The recent boom in museum shows devoted to African-American artists and the increasing amount of attention paid to these artists in the market has led to a significant rise in forgeries, a prominent dealer is warning. In the past few weeks alone, the New York-based gallerist Michael Rosenfeld, who has long championed the work of many African-American Modernists, has seen fakes purporting to be the work of Alma Thomas, Beauford Delaney, Charles White, Romare Bearden and Bob Thompson.
“It’s a whole generation: you could go from A to Z through the list, from Charles Alston to Charles White. I am seeing fakes attributed to all of them,” Rosenfeld says. Propelling the fakes market is the fact that many of these artists were overlooked or undervalued in their lifetimes, so scholarship and expertise in their work is limited. “You simply can’t go back to the source any more, and there is only a handful of people who worked first-hand with a lot of these artists while they were alive,” he says. Forgers “know they can capitalise on that”.

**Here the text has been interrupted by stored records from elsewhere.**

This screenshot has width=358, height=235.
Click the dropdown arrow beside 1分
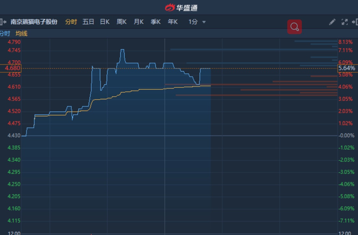(x=204, y=22)
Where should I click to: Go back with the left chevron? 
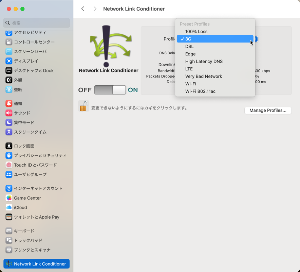point(83,9)
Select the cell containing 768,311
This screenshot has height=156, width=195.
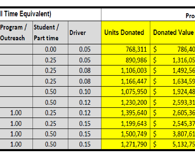point(126,49)
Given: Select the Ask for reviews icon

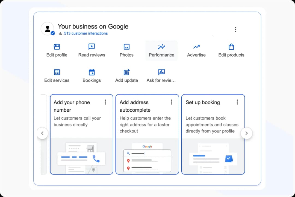Looking at the screenshot, I should 161,72.
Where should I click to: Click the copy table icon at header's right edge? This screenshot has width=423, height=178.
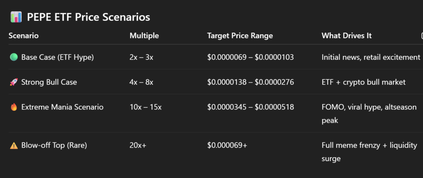point(421,36)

This dearth of information makes it easier for fraudsters to operate and harder for authorities to catch them. Although some of the artists whose works are being forged, such as Bearden and Jacob Lawrence, do have estates and foundations, these organisations are increasingly unwilling to authenticate works due to the threat of litigation.
“Foundations just aren’t doing this work any more; they can’t afford to,” says Bridget Moore of New York’s DC Moore gallery, which represents African-American artists including David Driskell, Bearden and Lawrence. For this reason, Moore says she has always kept detailed “fake files” on all of her artists.
Cat out of the bag
In 2011, the artist William Toye and his wife, Beryl, based in Baton Rouge, Louisiana, pleaded guilty to charges of fraud after conspiring with a New Orleans-based dealer over the course of nearly 40 years to sell dozens of works painted by Toye and fraudulently signed as Clementine Hunter, an African-American artist who died in 1988. Hunter was self-taught and arguably one of the most significant artists to come out of Louisiana, according to the FBI special agent Randy Deaton, who led the three-year-long investigation.
“It was a remarkable case because she was a folk artist,” Deaton says. “She was well known, but there wasn’t an authoritative archive on her career,” which made it easier for Toye to pass off his own paintings as hers. One of the things that gave away the forgeries was the presence of cat hairs on some canvases, says the conservator and forgery specialist James Martin, who consulted on the case. Currently the director of scientific research at Sotheby’s, Martin is the founder of Orion Analytical, which was acquired by the auction house in 2016.
“Cat hairs, the same discrepancies in under-drawing and signatures, and dirt wiped on to [the works] to impart a false appearance of age linked the fakes I examined to a common source,” he says. Ultimately, though, it was the sheer number of forged works attributed to Hunter by the Toyes that gave Martin a substantial sample size, enabling him to find the forgeries. “Generally speaking, problems with forgeries become easier to spot when seen in large numbers,” he says.
Rosenfeld says he first started to see forgeries of work by artists such as Lawrence, Bearden and Horace Pippin “20 to 30 years ago”, when their works first started to appear on the secondary market. Today, Rosenfeld says he often encounters fakes when collectors and institutions contact his gallery seeking the rights to reproduce an image of an artist’s work, often in exhibition literature. This underscores the fact that “collectors and curators need to be cautious”, Rosenfeld warns, adding that he recently encountered this problem in relation to a picture purportedly by Bob Thompson. The artist’s work is in high-profile shows including Soul of a Nation: Art in the Age of Black Power, an exhibition organised by Tate Modern in London, currently on view at the Brooklyn Museum (until 3 February) and travelling to the Broad in Los Angeles in March.
Concerns about the authenticity of several works by Charles White were raised when the Art Institute of Chicago was organising the artist’s first major survey show, a source at the institution says. The exhibition, seen in Chicago last summer, is currently at the Museum of Modern Art in New York (until 13 January) and is due to travel to the Los Angeles County Museum of Art (17 February-9 June). This highlights a potential pitfall for museums that organise such exhibitions: any works that are considered questionable are simply excluded from display, which could lead to a distortion of an artist’s true achievements.
According to the FBI special agent Timothy Carpenter, who manages the agency’s art crimes division, “it’s not the first time this issue has come up”, but he adds that the fake works that are surfacing are likely to be small or not of very high value, which may make dealers disinclined to formally report them.
Rosenfeld, however, believes that the rate at which he is seeing questionable works attributed to African-American artists suggests that the problem is more widespread than many people think. He describes the situation as “increasingly epidemic”, given the large sums for which many works are selling. But there remains one certain way to spot a fake, he says. “If it seems too good to be true, then it probably is.”